🤖 AI Summary
Diffusion models for video super-resolution (VSR) suffer from severe artifacts and temporal inconsistency due to inherent stochasticity. To address this without paired data, we propose a self-supervised Mamba-enhanced framework. Our method introduces: (1) the first self-supervised ControlNet-guided mechanism for degradation-agnostic feature disentanglement; (2) a 3D Selective Scan-driven Video State-Space Module to model long-range spatiotemporal dependencies; and (3) a three-stage hybrid high-resolution/low-resolution training strategy that jointly optimizes latent diffusion priors. Evaluated on real-world VSR benchmarks, our approach significantly outperforms state-of-the-art methods, achieving substantial gains in PSNR (+1.27 dB) and SSIM (+0.021), while generating videos with superior perceptual quality, enhanced inter-frame coherence, and markedly reduced artifacts.
📝 Abstract
Existing diffusion-based video super-resolution (VSR) methods are susceptible to introducing complex degradations and noticeable artifacts into high-resolution videos due to their inherent randomness.
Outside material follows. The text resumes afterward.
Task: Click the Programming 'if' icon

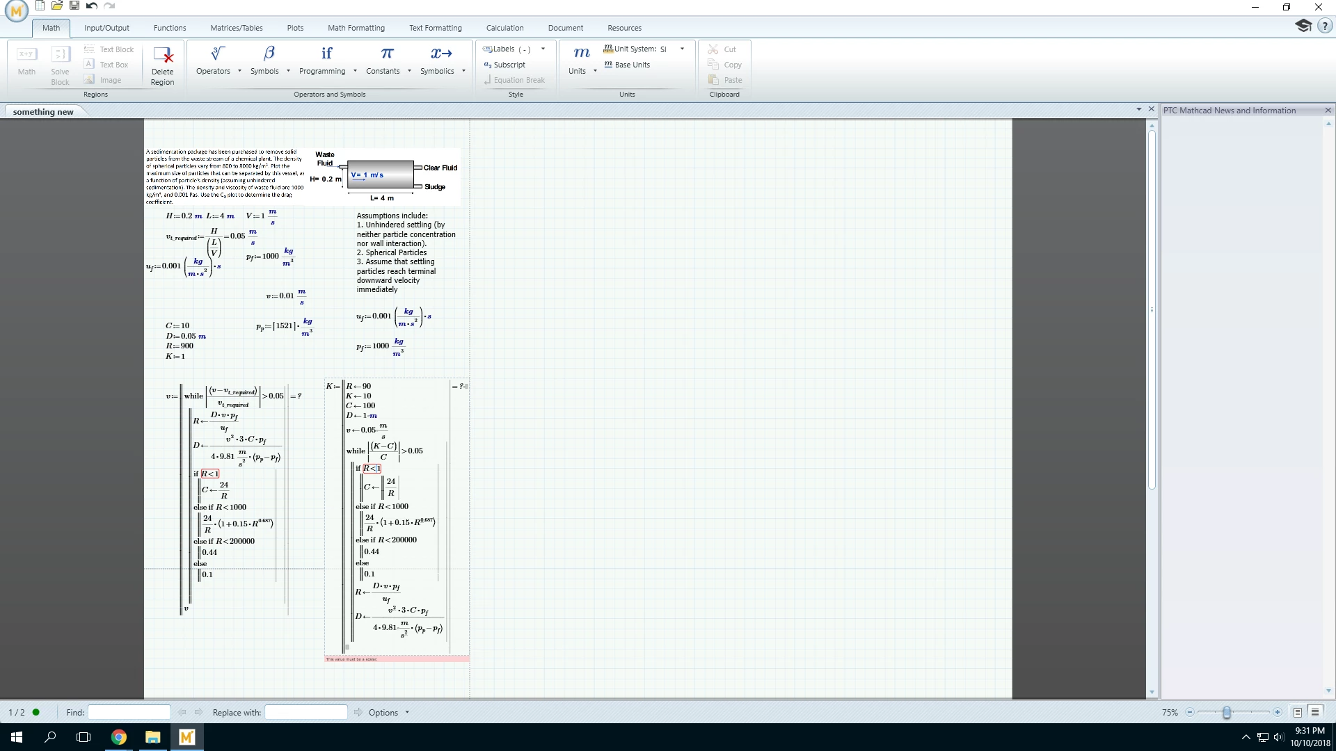Action: tap(326, 54)

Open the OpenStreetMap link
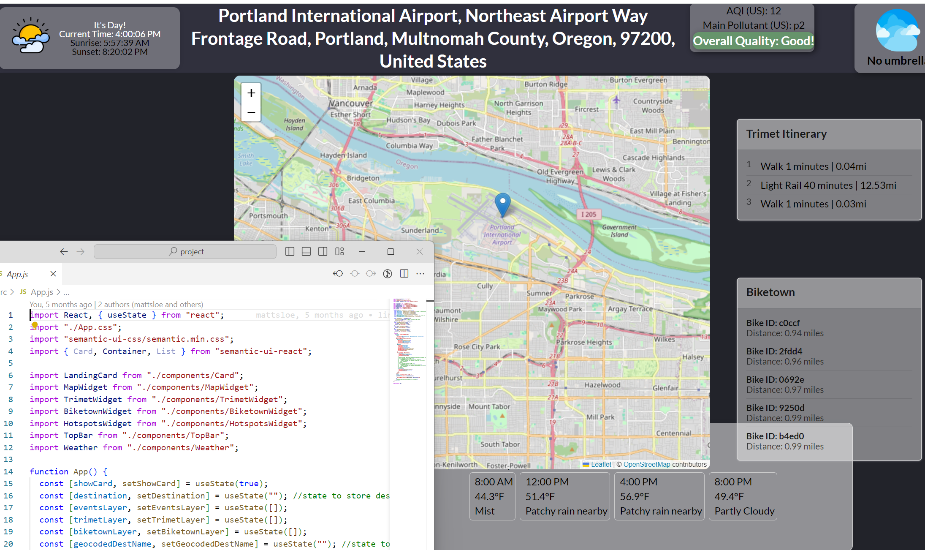click(x=646, y=464)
In this paper, we propose a noise-robust real-world VSR framework by incorporating self-supervised learning and Mamba into pre-trained latent diffusion models. To ensure content consistency across adjacent frames, we enhance the diffusion model with a global spatio-temporal attention mechanism using the Video State-Space block with a 3D Selective Scan module, which reinforces coherence at an affordable computational cost. To further reduce artifacts in generated details, we introduce a self-supervised ControlNet that leverages HR features as guidance and employs contrastive learning to extract degradation-insensitive features from LR videos. Finally, a three-stage training strategy based on a mixture of HR-LR videos is proposed to stabilize VSR training. The proposed Self-supervised ControlNet with Spatio-Temporal Continuous Mamba based VSR algorithm achieves superior perceptual quality than state-of-the-arts on real-world VSR benchmark datasets, validating the effectiveness of the proposed model design and training strategies.